The Seizure of Fireworks under Florida Law
Under this statute, Florida law requires police officers to seize, take, remove or cause to be removed at the expense of the owner, of all stocks of reworks or combustibles offered or exposed for sale, stored, or held in violation of Section 791.05, Fla. Stat.
According to the Division of State Fire Marshal’s helpful pamphlet titled, Fireworks and Sparkler Enforcement Law Enforcement and Inspections Guide,” law enforcement officers should be advised that “[i]t may not be necessary, or legal, to seize all products in one location observed to engage in instances of unlawful retail sales of reworks or illegal sparklers.”
Enforcement personnel may choose to only seize those items involved in an illegal transaction or exposed for sale in an illegal manner. Seizing an entire stock of product may be improper as an enforcement procedure if there are lawful wholesale transactions that may be occurring at an enforcement site.
Exemption for the Use of Fireworks
It is important to note that Section 791.02(1) prohibits the use and sale of items that fall within the definition of fireworks.
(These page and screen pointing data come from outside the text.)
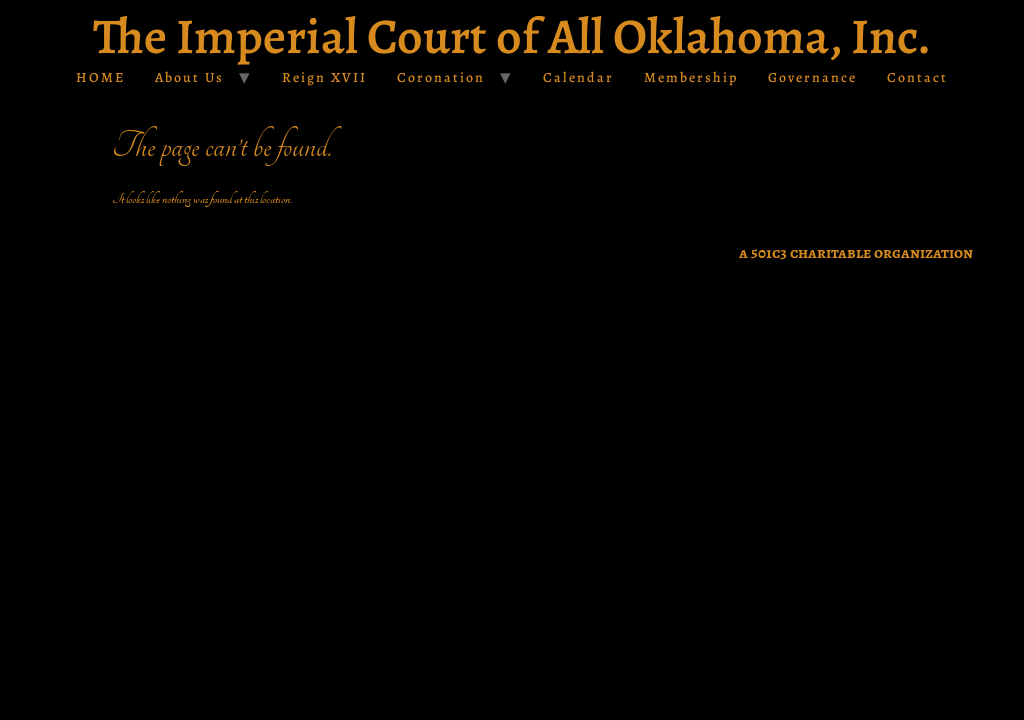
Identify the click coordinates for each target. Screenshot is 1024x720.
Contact (917, 77)
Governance (812, 77)
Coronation (441, 77)
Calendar (578, 77)
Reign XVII (324, 77)
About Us (189, 77)
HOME (100, 77)
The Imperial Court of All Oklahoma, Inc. (512, 36)
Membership (691, 77)
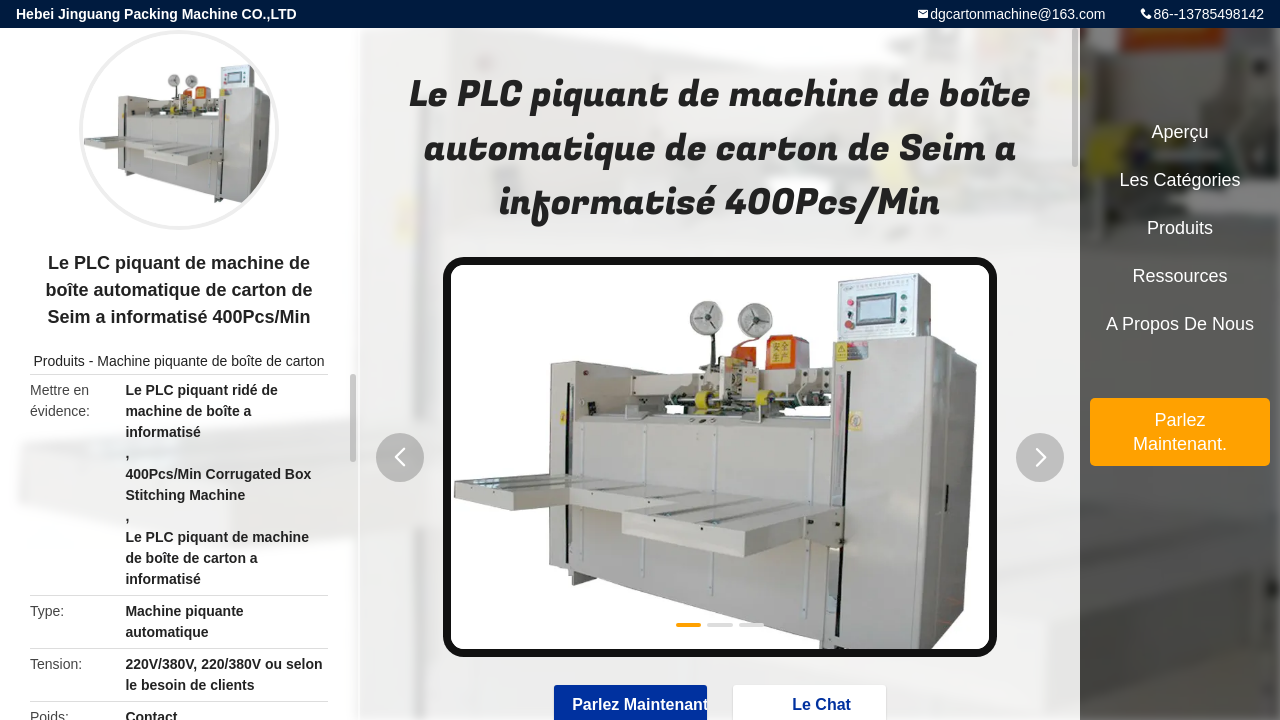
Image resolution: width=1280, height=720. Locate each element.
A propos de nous (1180, 324)
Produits (58, 361)
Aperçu (1179, 132)
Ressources (1179, 276)
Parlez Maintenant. (1180, 432)
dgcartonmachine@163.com (1017, 14)
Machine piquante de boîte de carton (210, 361)
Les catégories (1179, 180)
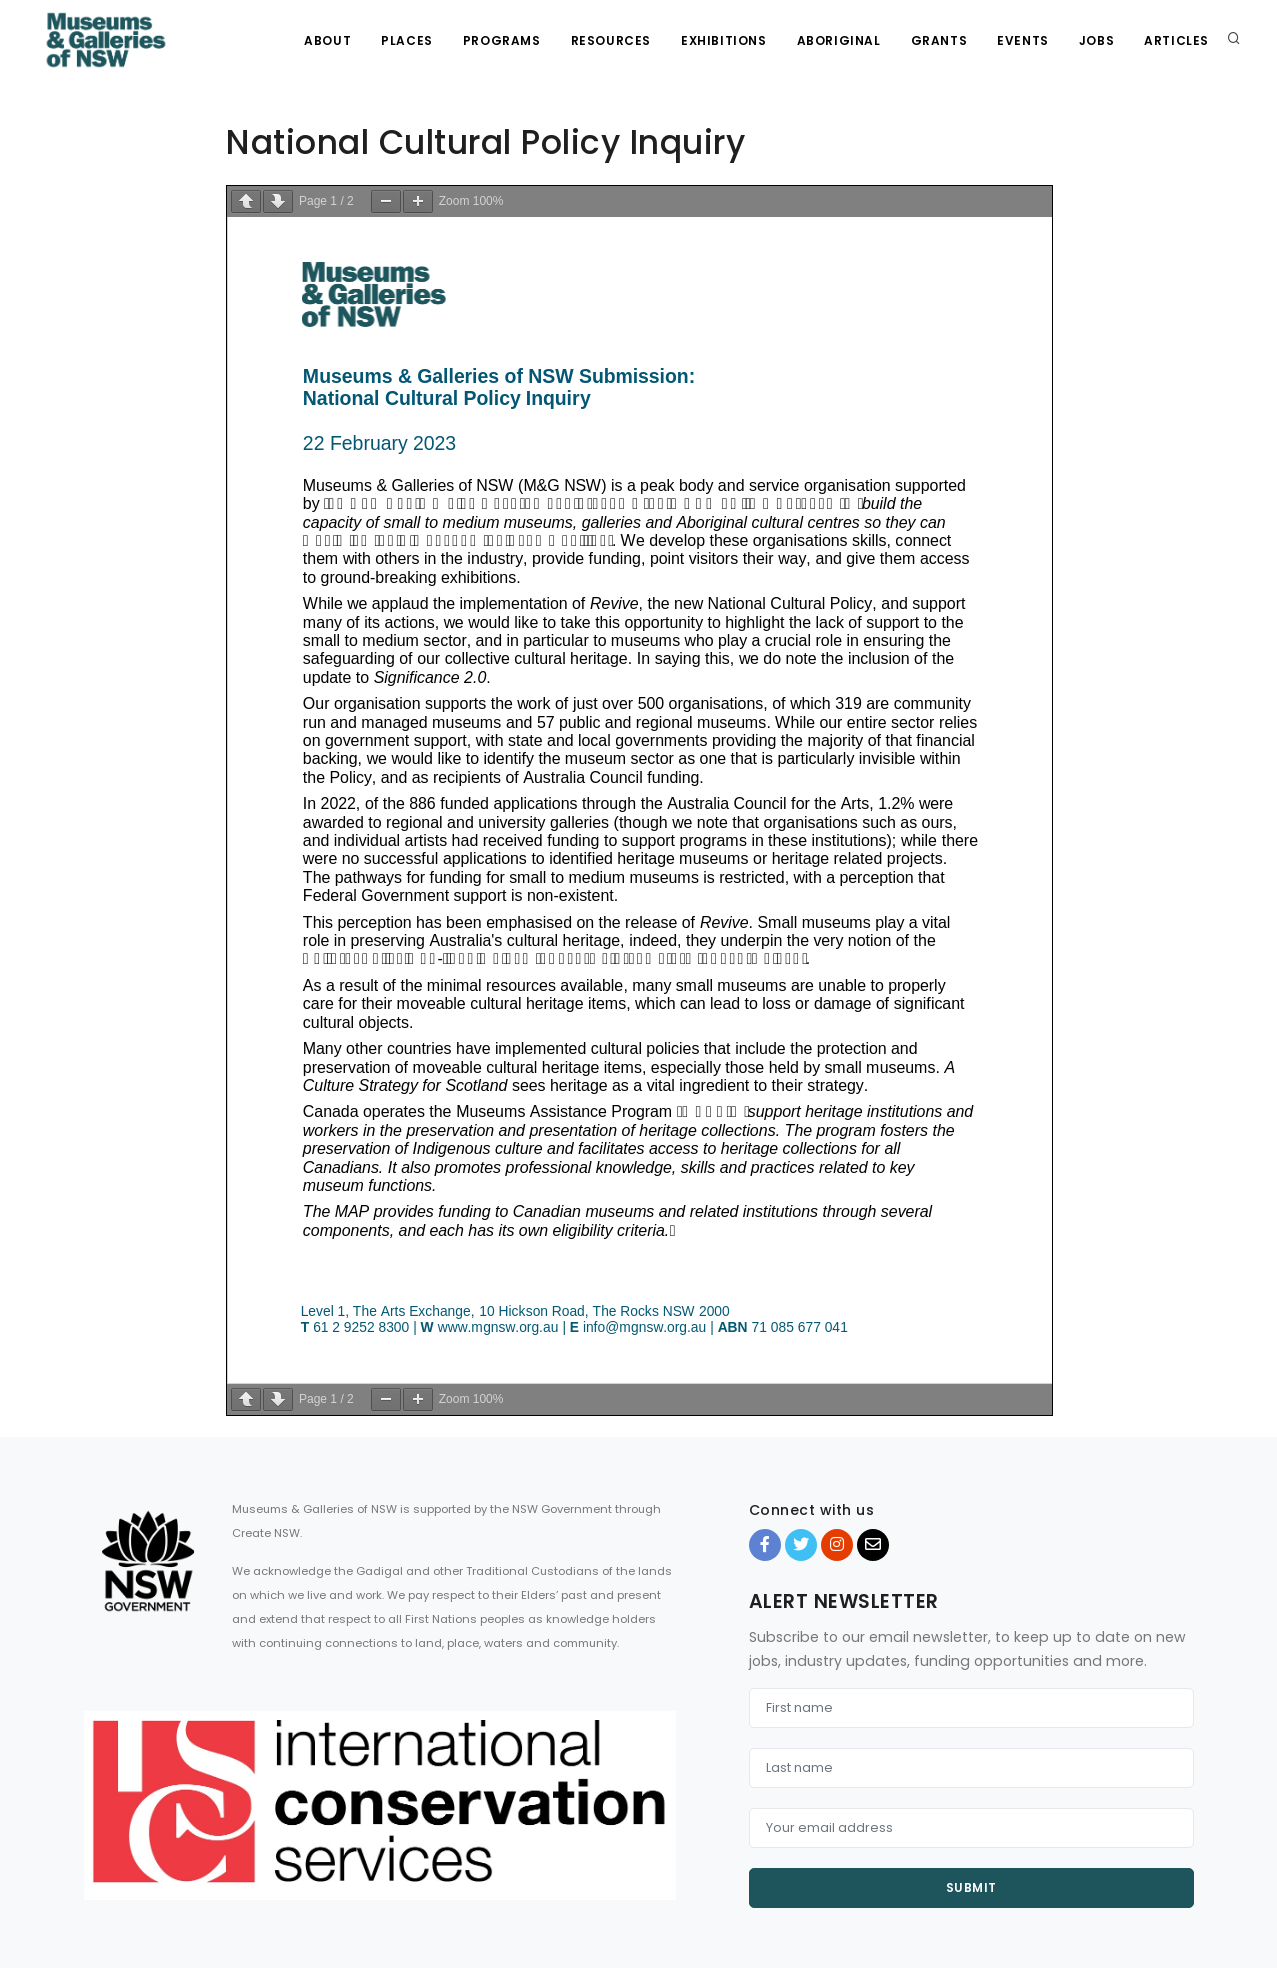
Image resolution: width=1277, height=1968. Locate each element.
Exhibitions (724, 40)
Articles (1176, 40)
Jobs (1096, 40)
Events (1023, 40)
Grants (939, 40)
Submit (971, 1887)
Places (407, 40)
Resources (611, 40)
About (327, 40)
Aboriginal (839, 40)
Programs (502, 40)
The law contains several exceptions to this general prohibition.
- An exception exists for the use and sale of fireworks for certain public displays of fireworks. See § 791.02(1), Fla. Stat.; § 791.04, Fla. Stat.;
- The governing bodies of counties and municipalities can adopt rules for granting permits for the public displays of fireworks by fair associations, amusement parks, or other organizations. § 791.02(1);
- The Fla. Stat. Boards of county commissioners must require bonds from licensees in an amount not less than $500. § 791.03, Fla. Stat.
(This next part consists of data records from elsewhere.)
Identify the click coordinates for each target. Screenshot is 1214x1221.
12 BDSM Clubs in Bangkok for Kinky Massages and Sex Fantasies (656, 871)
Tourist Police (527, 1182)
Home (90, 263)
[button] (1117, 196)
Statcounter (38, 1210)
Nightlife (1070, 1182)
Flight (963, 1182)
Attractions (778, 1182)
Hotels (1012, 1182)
- Further, outdoor displays are subject to the safety standards of “the National Fire Protection Association (NFPA) 1123, Code for Fireworks Display, 1995 Edition.” § 791.012, Fla. Stat.
- But “[a]ny state, county, or municipal law, rule, or ordinance may provide for more stringent regulations for the outdoor display of fireworks.” Id.
- The Code for Fireworks Display does not govern fireworks displays on private, residential property. Id.
Exemptions for the Wholesale of Fireworks
In addition to exempting the use and sale of fireworks for certain public displays, chapter 791 exempts the wholesale of fireworks if:
- The sales are delivered to out-of-state entities or to other manufacturers, distributors, or wholesalers. § 791.04, Fla. Stat.
- Chapter 791 exempts the use of fireworks for signal purposes by railroad and transportation agencies, for quarrying purposes, for blasting or industrial purposes, for show or theatre purposes (blank cartridges), “or for signal or ceremonial purposes in athletics or sports, or for use by military organizations.”
- Chapter 791 also exempts the sale and use of fireworks for “frightening birds from agricultural works and fish hatcheries.” § 791.07, Fla. Stat. This last exemption “shall be governed entirely by the rules prescribed by the Department of Agriculture and Consumer Services.”
The “Scare Birds” Defense
In some limited circumstances, sellers can sell fireworks that might otherwise be illegal if the items are used to frighten birds from agricultural works and fish hatcheries. The seller will often ask the customers to confirm the purpose of buying the items in a form stating that they are purchasing the fireworks for this lawful purpose.
Regulatory Staff of the Division of State Fire Marshal – The staff is available to render guidance and assistance if necessary. The Regulatory Licensing Section can be contacted for more information at (850) 413-3172.
Florida’s Consumer Fireworks Task Force – The Florida legislature created this task force to make recommendations in early 2008. The Task Force prohibited local governments from enacting any new laws to regulate fireworks. The Task Force prohibited any new permanent or temporary facilities to sell fireworks beyond the current number that was approved in 2006.
This article was last updated on Thursday, July 8, 2021.